これに対し、同社の課題は、販売ルートが限られているという点だ。工場に併設した直売所での直販に加え、近隣の古河市、つくば市、常総市などの道の駅やJA農産物直売所などに卸すが、販売拠点は10カ所に満たない。また顧客の75%が60歳以上の高齢者層であり、30歳~40歳代の若い層の掘り起こしが急務になっていた。
経営指導員と対話を重ねて事業計画を作成したことで、「ものづくりに比重を置いていた考えを財務や経営戦略にも重きを置くようになった」と野口さん。事業計画を策定したことで明確になった「若い層への販路拡大」という課題に対応するため、補助金を活用して30歳~40歳代をターゲットに贈答品需要を開拓することとし、まず贈答品メニューの開発に着手した。夏はところてんを中心に1000~3000円程度、冬はこんにゃくを中心に1500~3000円程度の詰め合わせ商品とし、料理の仕方が分からない若い人向けに、唐揚げや青椒肉絲などこんにゃくを使った新たなレシピを考案した。このほかプロのデザイナーやカメラマンに依頼して、注文チラシ・リーフレット・包装紙を作成した。

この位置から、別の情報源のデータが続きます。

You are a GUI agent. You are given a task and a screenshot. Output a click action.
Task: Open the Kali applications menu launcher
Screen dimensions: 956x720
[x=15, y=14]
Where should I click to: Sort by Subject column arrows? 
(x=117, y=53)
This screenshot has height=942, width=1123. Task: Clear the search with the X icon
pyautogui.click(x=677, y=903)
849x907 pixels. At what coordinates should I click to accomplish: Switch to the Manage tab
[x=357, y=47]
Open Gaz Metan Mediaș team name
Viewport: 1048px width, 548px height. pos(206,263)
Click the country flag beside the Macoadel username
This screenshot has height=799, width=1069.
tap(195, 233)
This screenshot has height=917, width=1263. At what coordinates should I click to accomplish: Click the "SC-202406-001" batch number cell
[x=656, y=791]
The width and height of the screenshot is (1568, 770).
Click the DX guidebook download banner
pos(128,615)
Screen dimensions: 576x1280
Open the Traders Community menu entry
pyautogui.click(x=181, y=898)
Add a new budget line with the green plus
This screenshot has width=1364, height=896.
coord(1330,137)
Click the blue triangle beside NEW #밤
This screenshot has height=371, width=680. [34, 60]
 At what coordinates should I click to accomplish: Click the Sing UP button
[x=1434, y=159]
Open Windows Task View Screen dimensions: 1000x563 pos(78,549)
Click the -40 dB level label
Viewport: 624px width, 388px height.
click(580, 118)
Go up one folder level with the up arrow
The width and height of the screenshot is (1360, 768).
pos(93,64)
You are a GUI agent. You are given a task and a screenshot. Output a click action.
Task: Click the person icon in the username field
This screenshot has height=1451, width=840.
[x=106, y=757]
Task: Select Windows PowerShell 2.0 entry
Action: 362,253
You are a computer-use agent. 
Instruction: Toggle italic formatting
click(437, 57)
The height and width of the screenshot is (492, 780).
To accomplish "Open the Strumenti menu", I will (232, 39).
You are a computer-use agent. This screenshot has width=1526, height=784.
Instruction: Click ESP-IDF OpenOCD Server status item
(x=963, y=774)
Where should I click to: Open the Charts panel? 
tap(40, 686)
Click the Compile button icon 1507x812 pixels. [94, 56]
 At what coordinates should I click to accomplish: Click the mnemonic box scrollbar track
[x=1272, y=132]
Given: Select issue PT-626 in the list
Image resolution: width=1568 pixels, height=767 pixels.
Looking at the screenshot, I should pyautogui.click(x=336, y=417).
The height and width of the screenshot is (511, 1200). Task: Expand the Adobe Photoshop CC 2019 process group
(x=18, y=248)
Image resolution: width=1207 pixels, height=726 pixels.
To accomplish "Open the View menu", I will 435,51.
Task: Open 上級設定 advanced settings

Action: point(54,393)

さらに坂東市商工会のプレスリリースサービスを活用。読売新聞や地元・茨城新聞などに掲載され、売り上げアップにつながった。
「商工会の方と対話をしながら事業計画を練ることで、自分が気づかない点、足りない点が明確になった」と野口さん。すでにYouTubeで新レシピを紹介する動画数本を配信。並行してネットショップの開設作業も進めており、近くネット販売を始める計画だ。